**Instruction:** Reproduce, word for word, the lines of the listing between the line containing "Open the help question mark icon" and the line containing "pyautogui.click(x=90, y=350)", inclusive.

**Extracted data:**

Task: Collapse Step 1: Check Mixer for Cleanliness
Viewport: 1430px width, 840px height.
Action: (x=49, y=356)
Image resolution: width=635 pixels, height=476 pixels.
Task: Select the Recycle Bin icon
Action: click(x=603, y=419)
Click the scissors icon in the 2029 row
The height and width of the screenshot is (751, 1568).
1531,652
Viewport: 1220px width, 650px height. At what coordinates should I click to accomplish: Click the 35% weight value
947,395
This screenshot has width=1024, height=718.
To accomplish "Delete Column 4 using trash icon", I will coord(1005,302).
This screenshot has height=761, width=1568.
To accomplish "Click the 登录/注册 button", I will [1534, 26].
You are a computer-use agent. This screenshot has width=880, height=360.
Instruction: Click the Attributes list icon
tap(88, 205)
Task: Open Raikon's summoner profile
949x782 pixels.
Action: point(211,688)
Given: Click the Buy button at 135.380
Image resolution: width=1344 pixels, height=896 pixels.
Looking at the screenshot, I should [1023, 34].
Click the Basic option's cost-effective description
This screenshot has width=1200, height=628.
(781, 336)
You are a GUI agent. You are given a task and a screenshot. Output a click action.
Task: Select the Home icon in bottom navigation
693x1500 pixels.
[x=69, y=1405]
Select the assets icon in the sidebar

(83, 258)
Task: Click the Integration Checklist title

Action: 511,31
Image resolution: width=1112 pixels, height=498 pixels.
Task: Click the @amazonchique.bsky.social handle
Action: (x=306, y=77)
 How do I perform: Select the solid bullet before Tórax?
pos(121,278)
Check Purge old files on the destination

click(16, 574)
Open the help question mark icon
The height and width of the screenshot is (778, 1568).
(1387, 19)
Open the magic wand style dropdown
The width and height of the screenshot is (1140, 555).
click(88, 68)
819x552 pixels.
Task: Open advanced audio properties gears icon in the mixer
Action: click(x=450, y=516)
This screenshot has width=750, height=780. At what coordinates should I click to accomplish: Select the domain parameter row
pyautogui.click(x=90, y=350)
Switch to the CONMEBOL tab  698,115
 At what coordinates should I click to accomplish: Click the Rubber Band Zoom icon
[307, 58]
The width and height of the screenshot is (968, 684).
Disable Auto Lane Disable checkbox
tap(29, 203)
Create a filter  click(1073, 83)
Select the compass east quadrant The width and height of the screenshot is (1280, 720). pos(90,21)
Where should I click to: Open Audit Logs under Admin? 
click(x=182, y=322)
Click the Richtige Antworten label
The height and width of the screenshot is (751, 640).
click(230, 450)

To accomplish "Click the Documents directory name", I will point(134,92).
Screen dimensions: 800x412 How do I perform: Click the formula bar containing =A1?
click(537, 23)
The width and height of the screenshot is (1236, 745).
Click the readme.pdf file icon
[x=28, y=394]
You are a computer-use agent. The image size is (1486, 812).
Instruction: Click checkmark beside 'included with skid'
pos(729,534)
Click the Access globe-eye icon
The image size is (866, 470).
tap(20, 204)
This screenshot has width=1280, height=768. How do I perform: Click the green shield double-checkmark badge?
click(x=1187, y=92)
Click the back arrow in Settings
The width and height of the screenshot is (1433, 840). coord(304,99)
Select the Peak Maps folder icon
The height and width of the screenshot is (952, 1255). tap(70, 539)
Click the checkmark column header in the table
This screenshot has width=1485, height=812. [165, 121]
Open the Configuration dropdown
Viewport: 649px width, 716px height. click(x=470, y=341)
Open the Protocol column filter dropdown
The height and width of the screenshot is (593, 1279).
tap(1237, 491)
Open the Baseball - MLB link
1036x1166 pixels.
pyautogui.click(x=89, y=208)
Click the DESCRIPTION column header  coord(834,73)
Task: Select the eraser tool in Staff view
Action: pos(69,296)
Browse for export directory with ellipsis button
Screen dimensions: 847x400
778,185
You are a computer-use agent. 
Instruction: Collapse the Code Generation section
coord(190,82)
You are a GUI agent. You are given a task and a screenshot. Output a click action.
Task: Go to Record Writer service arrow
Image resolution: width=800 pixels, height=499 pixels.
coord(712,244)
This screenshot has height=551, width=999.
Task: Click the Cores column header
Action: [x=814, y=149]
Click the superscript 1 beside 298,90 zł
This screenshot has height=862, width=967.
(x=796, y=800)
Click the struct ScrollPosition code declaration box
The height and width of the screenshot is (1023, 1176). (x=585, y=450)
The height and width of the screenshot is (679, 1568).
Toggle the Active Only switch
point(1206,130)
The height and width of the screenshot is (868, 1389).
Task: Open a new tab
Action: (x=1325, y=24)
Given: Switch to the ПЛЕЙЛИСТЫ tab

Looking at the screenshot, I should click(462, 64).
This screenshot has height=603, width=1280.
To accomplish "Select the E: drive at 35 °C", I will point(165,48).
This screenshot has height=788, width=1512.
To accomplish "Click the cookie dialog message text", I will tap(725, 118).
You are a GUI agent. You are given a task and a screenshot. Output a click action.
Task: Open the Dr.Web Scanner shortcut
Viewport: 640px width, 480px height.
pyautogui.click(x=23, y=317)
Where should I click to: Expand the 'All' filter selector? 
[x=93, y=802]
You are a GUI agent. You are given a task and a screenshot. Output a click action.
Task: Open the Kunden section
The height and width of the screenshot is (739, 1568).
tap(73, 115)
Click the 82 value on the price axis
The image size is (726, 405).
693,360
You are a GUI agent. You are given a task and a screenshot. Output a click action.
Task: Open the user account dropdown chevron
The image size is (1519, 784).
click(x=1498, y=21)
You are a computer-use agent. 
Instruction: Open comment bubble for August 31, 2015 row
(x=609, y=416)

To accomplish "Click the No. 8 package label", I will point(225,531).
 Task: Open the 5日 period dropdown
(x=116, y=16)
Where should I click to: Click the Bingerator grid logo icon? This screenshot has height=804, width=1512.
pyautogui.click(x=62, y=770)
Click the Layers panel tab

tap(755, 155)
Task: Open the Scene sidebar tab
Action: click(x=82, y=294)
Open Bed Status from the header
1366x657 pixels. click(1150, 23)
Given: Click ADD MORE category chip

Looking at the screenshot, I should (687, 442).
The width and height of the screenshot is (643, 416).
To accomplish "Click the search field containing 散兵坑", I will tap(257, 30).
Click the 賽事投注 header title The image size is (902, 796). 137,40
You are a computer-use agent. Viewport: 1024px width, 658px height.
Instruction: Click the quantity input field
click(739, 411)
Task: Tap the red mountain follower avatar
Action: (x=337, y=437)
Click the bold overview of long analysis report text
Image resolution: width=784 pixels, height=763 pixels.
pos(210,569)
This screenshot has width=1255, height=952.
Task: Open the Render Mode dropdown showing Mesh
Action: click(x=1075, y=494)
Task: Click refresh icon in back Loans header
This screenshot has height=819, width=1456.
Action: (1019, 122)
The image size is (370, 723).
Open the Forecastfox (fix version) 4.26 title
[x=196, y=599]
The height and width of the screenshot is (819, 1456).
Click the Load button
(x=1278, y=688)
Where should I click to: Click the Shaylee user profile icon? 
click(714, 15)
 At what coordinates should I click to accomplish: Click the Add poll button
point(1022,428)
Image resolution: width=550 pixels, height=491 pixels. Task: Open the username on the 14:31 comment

**Reply to the exercise:**
Open the help question mark icon
The height and width of the screenshot is (778, 1568).
(1387, 19)
Open the magic wand style dropdown
The width and height of the screenshot is (1140, 555).
click(88, 68)
819x552 pixels.
Task: Open advanced audio properties gears icon in the mixer
Action: click(x=450, y=516)
This screenshot has width=750, height=780. At what coordinates should I click to accomplish: Select the domain parameter row
pyautogui.click(x=90, y=350)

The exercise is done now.